Chicago has reasons to be cautious. Mr. Musk's tunnel would begin at a downtown transit station envisioned as the starting point for express trains for the city's airports several years ago under former mayor Richard M. Daley. It cost over $ 250 million but has been put to sleep.
The city's decision to privatize its parking meters and the Chicago Skyway, a major toll road, was widely criticized.
"We want to look at the project with the appropriate degree of skepticism, given Chicago's record of projects like this," said David Greising, Executive Director of the Better Government Association.
Michael Horodniceanu, the former head of the Metropolitan Transportation Authority's capital city in New York, said the project would easily cost more than a billion dollars. He likened Mr. Musk to Jules Verne, the 19th century author who had a bold imagination.
"I think challenging the system so people can think differently about how things are done is a healthy thing," Horodniceanu said.
In New York, it took more than a year for a gigantic TBM to dig less than three miles from Second Avenue metro. The machine dug about 40 feet a day – a slow pace that Mr. Musk described as quieter than a snail, and that he wants to beat.
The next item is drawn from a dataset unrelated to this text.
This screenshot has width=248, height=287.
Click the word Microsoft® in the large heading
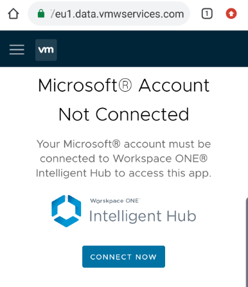click(x=85, y=85)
Some wondered if the tunnel was the best use of time and limited resources of the city, especially since it was largely intended for business travelers. A train could carry more than 1,000 passengers instead of 16.
"He is proposing a very expensive and low-capacity project that deliberately targets the better-off," said Orcutt, former head of the New York Department of Transportation.
When a transit expert raised similar concerns on Twitter, Mr. Musk called him an idiot. But despite all the complaints in Chicago, even Mr. Musk acknowledged that failure was a possibility.
"If we succeed, it will be a good thing for the city," Musk said at a press conference in Chicago in June. "And if we fail, well, I guess others will lose a lot of money.